Among older colleagues, particularly millennials who entered working life before smartphones were ever-present, the habit of scrolling tiktok before getting out of bed sounds excessive or indulgent. Yet data increasingly shows that this moment of morning scrolling is a defining feature of how younger generations organise time, attention, and routine.
In Cyprus, according to the Statistical Service, more than nine in ten internet users participate in social networks. Among people aged 16 to 24 and 25 to 54, frequent internet use approaches total saturation. The difference between generations, therefore, is where time accumulates, and when.

A Cypriot habit
Recent research presented by Insights Market Research in collaboration with the University of Nicosia illustrates this clearly. Around 80 percent of Gen Z in Cyprus have a TikTok account and spend an average of nearly three hours a day on the platform. Among millennials, fewer than half are active users and average daily time drops to just over an hour. Usage continues to decline among Gen X, both in participation and duration. TikTok is not absent from older cohorts, but it occupies a smaller and more contained space in their daily routines.
This gap becomes most visible at the edges of the day. Studies across Europe and the United States show that younger users are far more likely to reach for their phones immediately after waking. Surveys in the UK indicate that almost two thirds of people under 35 check their phone within five minutes of waking up. For many, TikTok is the first app opened. Scrolling offers a quick sense of what is happening, what others are doing, and how the day is beginning elsewhere.
Generational Gap
Millennials often relate differently to screens in the morning. Many associate the start of the day with email, news headlines, or messaging, tools that mirror older work-centred routines. TikTok, by contrast, has no fixed purpose and no clear endpoint. Its algorithm does not ask what the user wants to do, only whether they want to continue. That distinction shapes how different generations perceive the same behaviour.

Pew Research Center data shows TikTok use drops sharply with age, but the intensity among younger users remains striking. Gen Z users are more likely to describe their social media use as constant, fragmented, and woven into everyday transitions. Time on the platform is spread across short intervals, including mornings, commutes, and late evenings.
Legislating screen time
This pattern has broader implications. Platforms compete not for hours but for moments, especially moments that are unstructured and habitual. The morning scroll sits precisely in that space. The European Union has begun to treat this design logic as a policy issue. Ongoing scrutiny of TikTok under the Digital Services Act focuses on features such as infinite scroll, autoplay, and personalised recommendations, all of which encourage prolonged engagement without conscious decision-making.
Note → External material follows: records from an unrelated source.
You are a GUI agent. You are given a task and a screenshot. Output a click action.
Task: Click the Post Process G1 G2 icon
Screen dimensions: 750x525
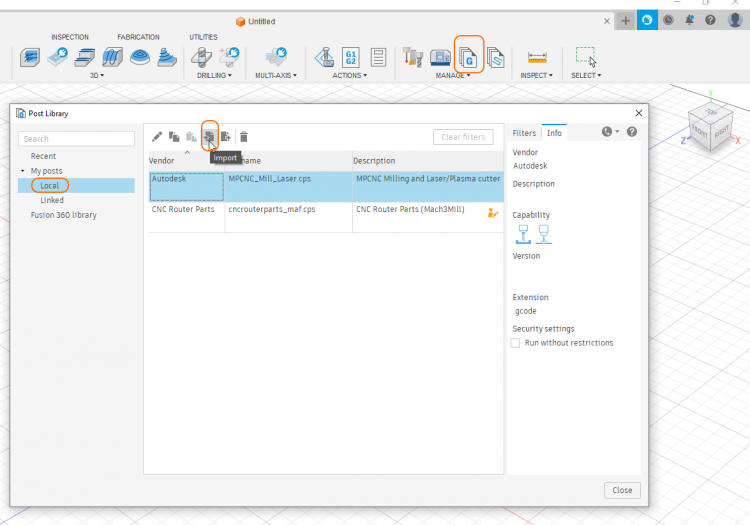(351, 57)

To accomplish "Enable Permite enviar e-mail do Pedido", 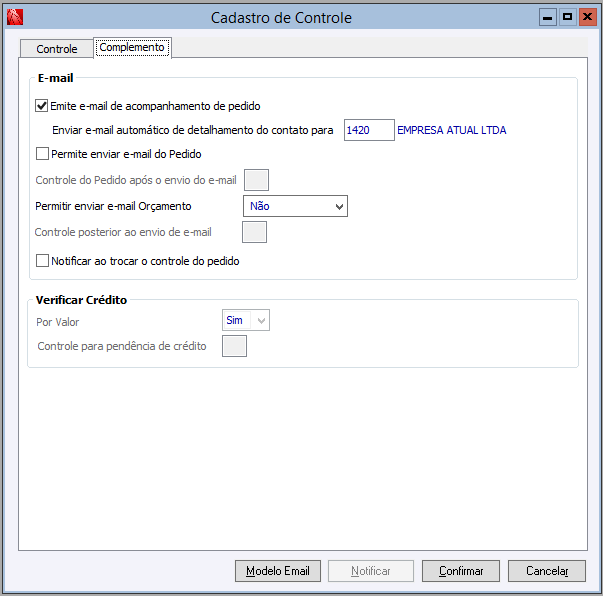I will [42, 154].
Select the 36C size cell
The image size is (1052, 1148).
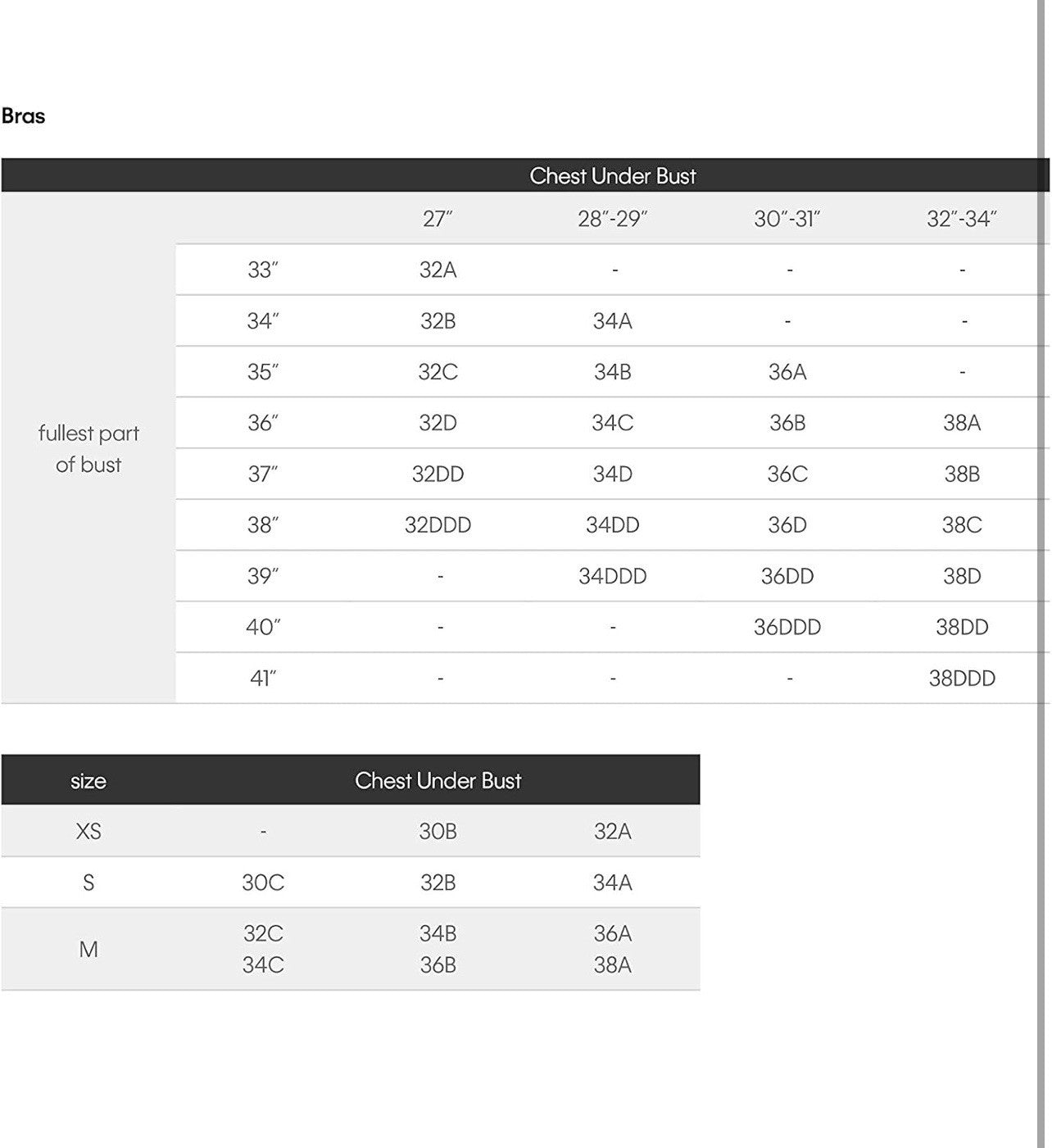(787, 474)
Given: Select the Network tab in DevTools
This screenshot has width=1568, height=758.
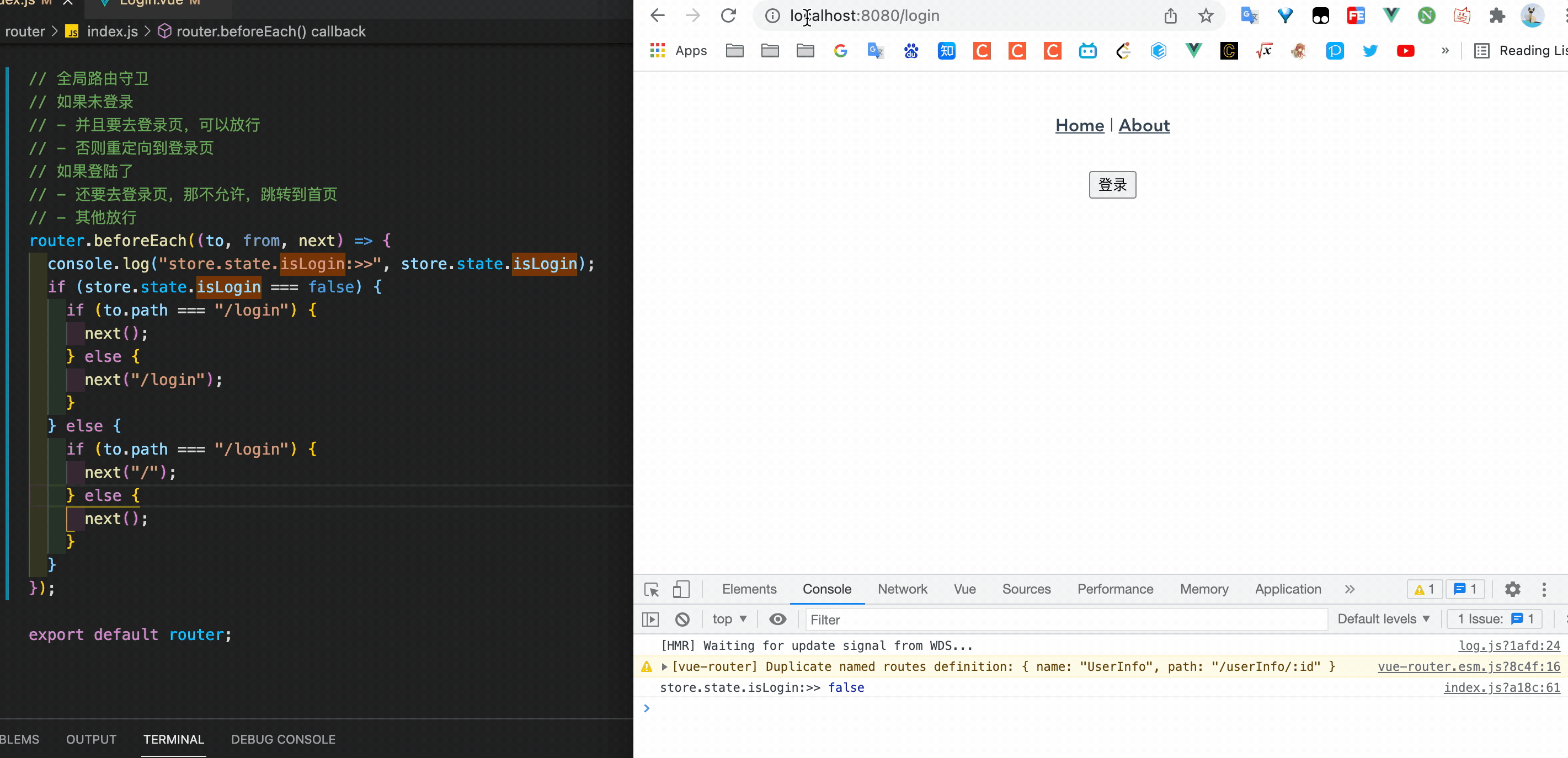Looking at the screenshot, I should (902, 588).
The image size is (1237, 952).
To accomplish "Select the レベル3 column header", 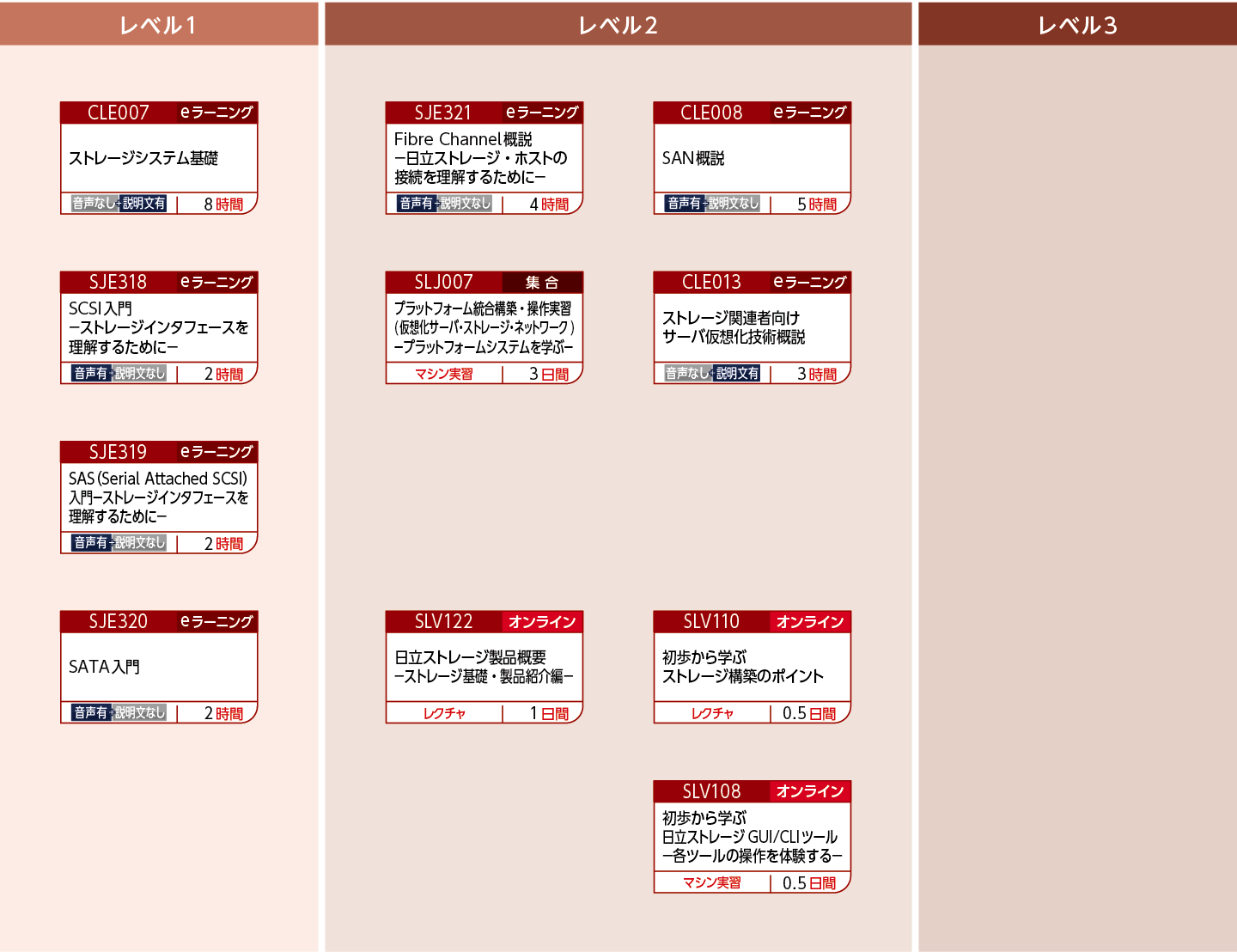I will tap(1077, 24).
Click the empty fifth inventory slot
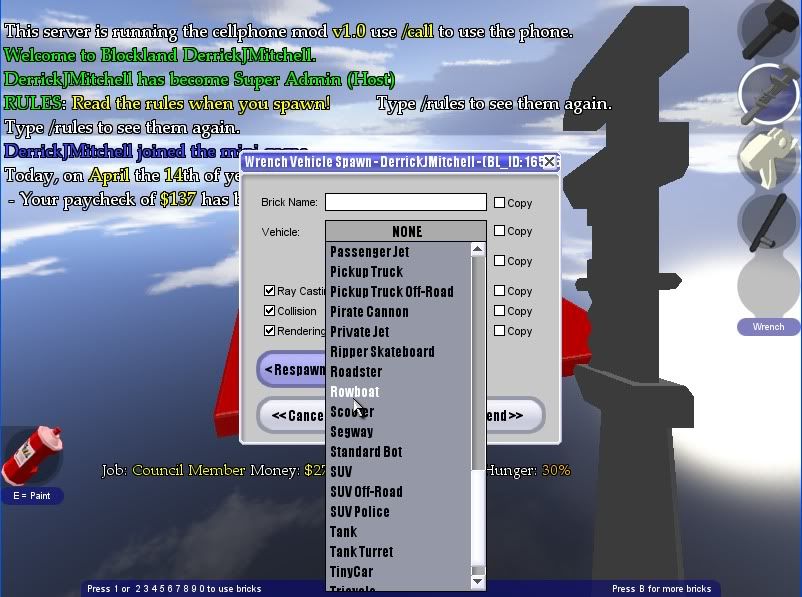Screen dimensions: 802x597 (768, 285)
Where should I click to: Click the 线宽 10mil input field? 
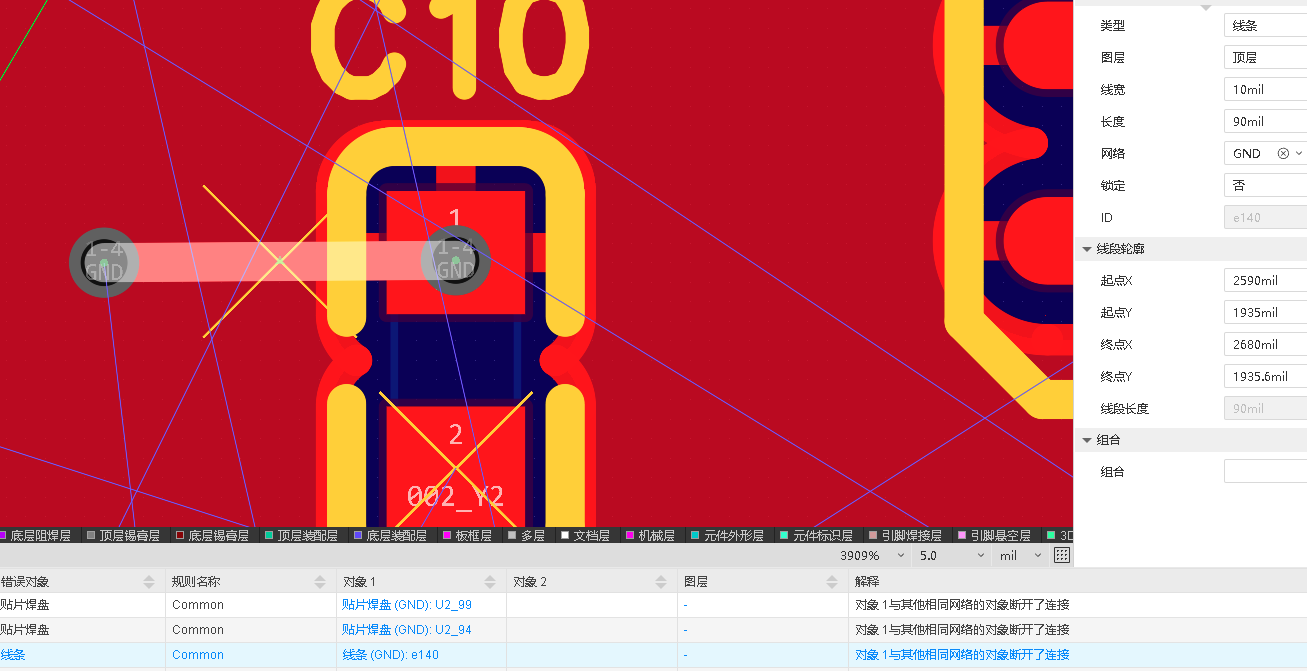click(x=1264, y=90)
For workplaces, the generational tension around TikTok often masks a simpler reality. Younger users are navigating a digital environment that has normalised constant input and rapid shifts in attention. Older colleagues, shaped by different technological rhythms, are often surprised.
In that sense, the morning scroll reflects how different generations have learned to move between rest and productivity, private space and public life. As social media continues to evolve, these quiet moments at the start of the day may prove more revealing than total screen time figures ever could.